The NDA is made of 144 log-period spiral antenna, 9 m-high and 5 m-wide in diameter, spread across a surface of about 8000 m2. Such antenna are sensitive to circularly polarized waves, and the array sub-divides into two sub-arrays, 72 antenna each, sensitive to left- and right-handed circular polarieation. The antenna are fixed and analogically phased with a system of delay lines, which makes the NDA steerable and capable to track moving sources in the sky. In its final configuration, the gain of each sub-array is 25 dB over 10-120 MHz.
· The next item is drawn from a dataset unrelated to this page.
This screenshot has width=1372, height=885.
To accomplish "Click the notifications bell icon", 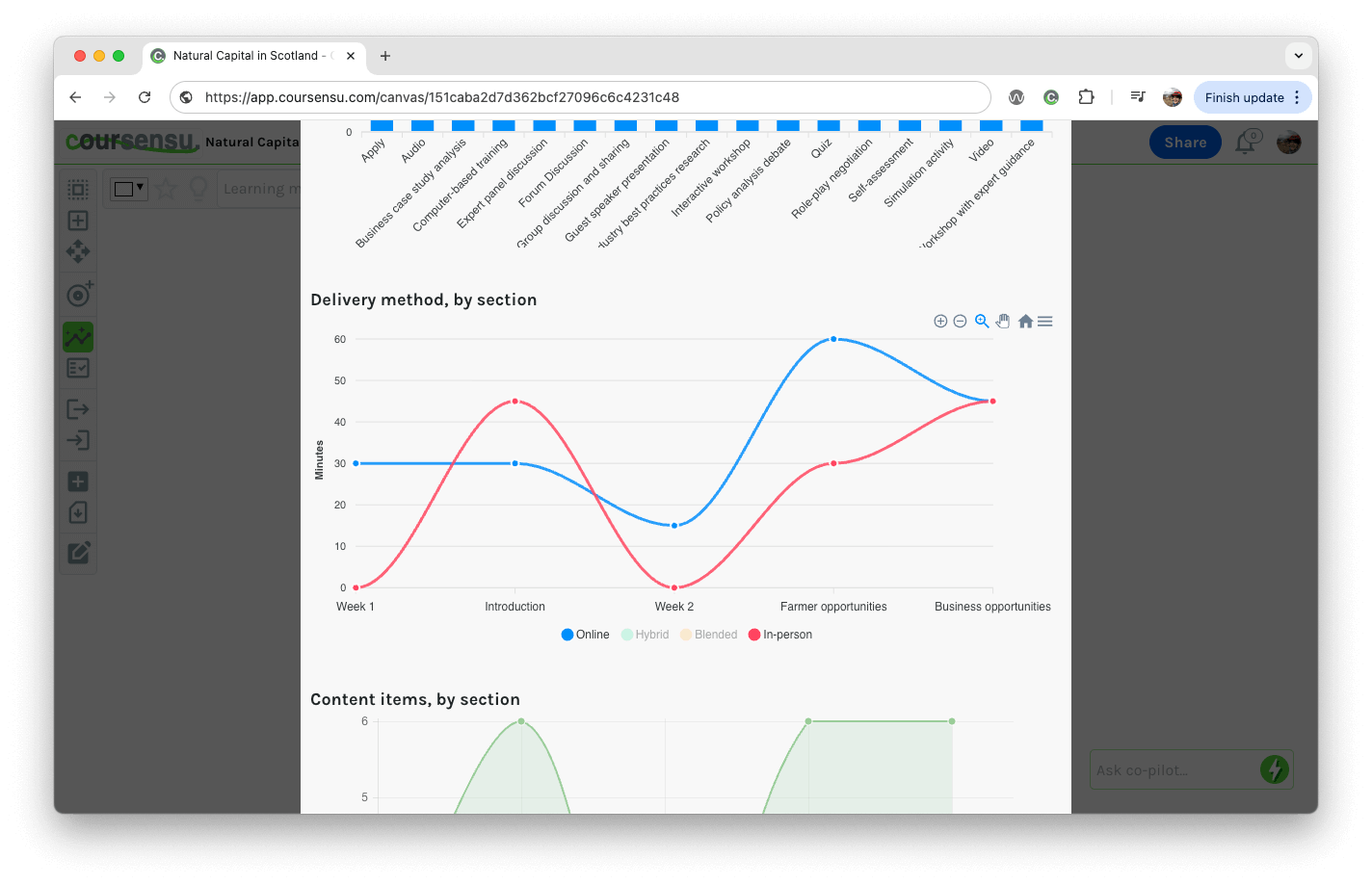I will (x=1246, y=143).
The NDA characteristics are detailed in (Boischot et al., 1980) and (Lecacheux, 2000).
A variety of radio receivers of increasing performances have been used through years and, 4 decades after its completion, the NDA is still in operation and continues to acquire high resolution observations in support to space missions such as Juno and Parker Solar Probe, and soon Solar Orbiter and JUICE (Lamy et al., 2017).
The NDA team celebrated the 40 years of the instrument during a scientific day organized in Nançay on 4th Oct. 2017->https://www.obs-nancay.fr/Journee-du-4-Oct-2017-Celebration-des-40-ans-d-existence-du-telescope-a-Nancay.html], which provided the occasion to the variety of researchers having worked on the Nançay decametric observations to meet, in presence of the president of the Observatory of Paris.
References :
– Project of a large collecting array at Nançay, M. Aubier, A. Boischot, G. Daigne, Y. Leblanc, A. Lecacheux, J. De la Noé, B. Moller-Pedersen, C. Rosolen, Proceedings of the Meeting, CESRA-5, Committee of European Solar Radio Astronomers, Florence, 25-27 February, 1975. Edited by C. Chiuderi, M. Landini, and A. Righini., p.110
– L’expérience STERO-MJS 77, Observations des émissions en provenance du soleil et de Jupiter dans la bande 15 MHz à 40.5 MHz, Y. Leblanc et le groupe décamétrique, rapport interne de l’Observatoire de Paris, Novembre 1975.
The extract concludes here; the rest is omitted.